The fighting in Colombia jeopardizes this wealth. ELN guerrillas have waged a sustained sabotage campaign against oil installations. The Los Angeles-based Occidental Petroleum has been especially targeted by the ELN. Last year, the guerrillas attacked the company's main oil pipeline 79 times.

Occidental produces almost one-third of Colombia's oil exports from its Caho Limon facility in north-central Colombia. Now, the company is hoping to expand production into the Samore oil fields, which hold an estimated $35 billion worth of oil. The planned drilling sits inside the traditional lands of the U'wa, an indigenous group that has already suffered from nearby oil operations and who has threatened to commit mass suicide if the drilling goes through.

The ELN attacks present a huge cost to Occidental's current operations and a threat to its plans of future drilling. In the last ten years, the company has lost $1.5 billion to the pipeline attacks. Occidental also pays about 10 percent, or $20 million, of its Colombian revenues to "security," helping to maintain an army base near a company oil refinery and to support two army units to guard the company's pipeline.
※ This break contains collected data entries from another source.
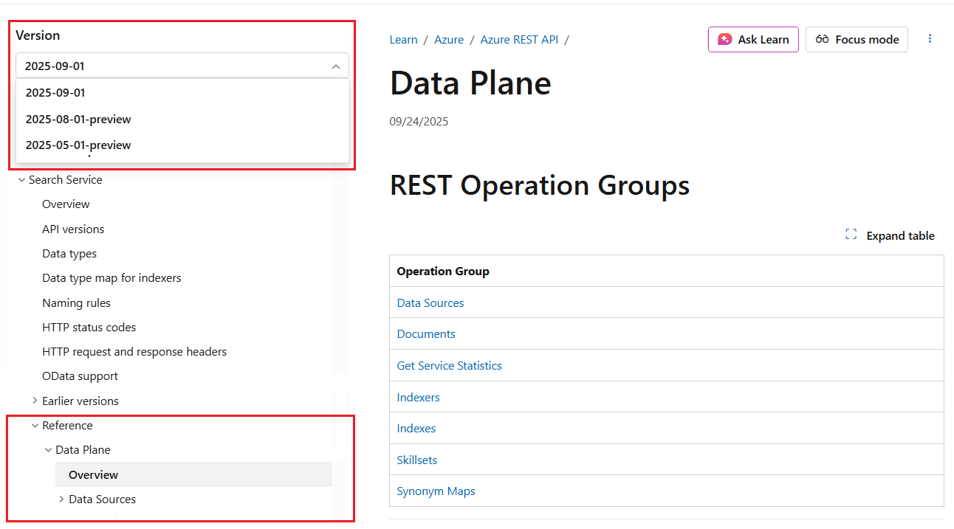This screenshot has height=529, width=954.
Task: Open the more options vertical dots menu
Action: 930,39
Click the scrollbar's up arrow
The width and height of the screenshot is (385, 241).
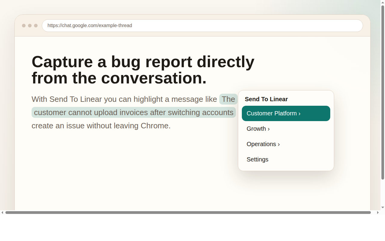click(x=382, y=2)
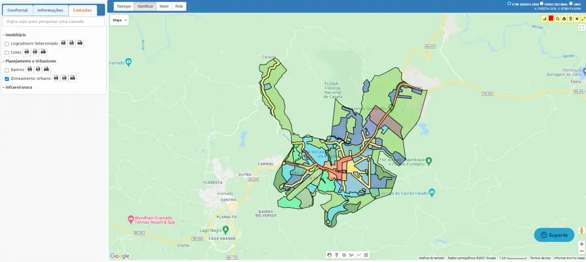The image size is (586, 262).
Task: Open the bar chart icon in yellow toolbar
Action: pos(544,19)
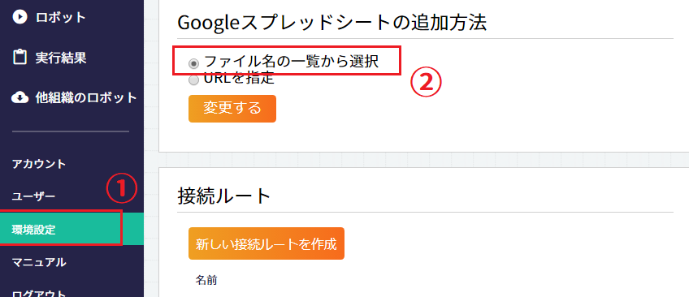This screenshot has height=297, width=689.
Task: Click the clipboard icon for 実行結果
Action: pyautogui.click(x=20, y=57)
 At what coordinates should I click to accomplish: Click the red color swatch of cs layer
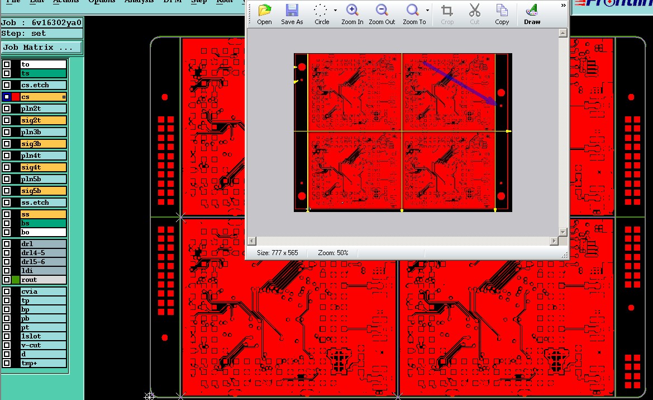(16, 97)
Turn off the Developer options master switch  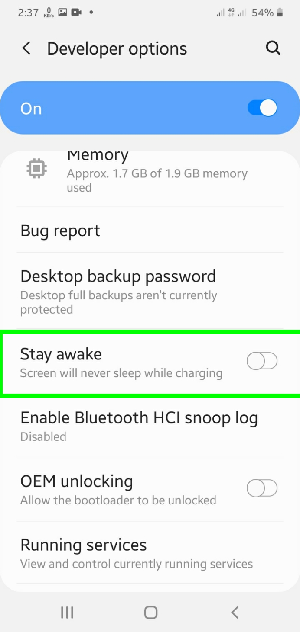click(262, 108)
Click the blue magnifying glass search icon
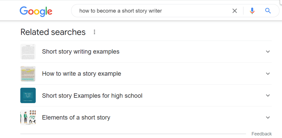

The benefit for Occidental of increased US involvement in Colombia is clear, and the company has been a big supporter of the military package. On February 15, an Occidental executive testified before a House subcommittee in favor of the package, arguing that the Colombian military is inferior to the guerrillas and needs support. Since 1992, Occidental has donated nearly half a million dollars to the Democrats, and Vice President Al Gore, who owns stock in Occidental, has received $10,000 from company executives and their wives for his presidential run.

Ready for the Worst

A generation after this country's tragic escalation of the conflicts in Southeast Asia, US politicians have once again entangled us in another bloody civil war. Now, as then, it is clear that intervention by the US will only worsen an already terrible situation. Clearly the post-mortem hand-wringing of the last 25 years did not produce many lessons for US policy makers.

Perhaps worst of all, most US citizens do not even know such a senseless and deadly mistake is occurring. Debate on the military aid package was relatively short, and it did not receive widespread attention. And even those citizens following the issue may be misled by the continuing "drug war" myth. Addressing his colleagues, Representative Ike Skelton, the ranking Democrat on the Armed Services Committee said: "I doubt the American people would support a counterinsurgency campaign, and yet that is where we are headed."

With education and action US progressives can build a majority for supporting a humane and sane policy toward Colombia. The work needs only to be done.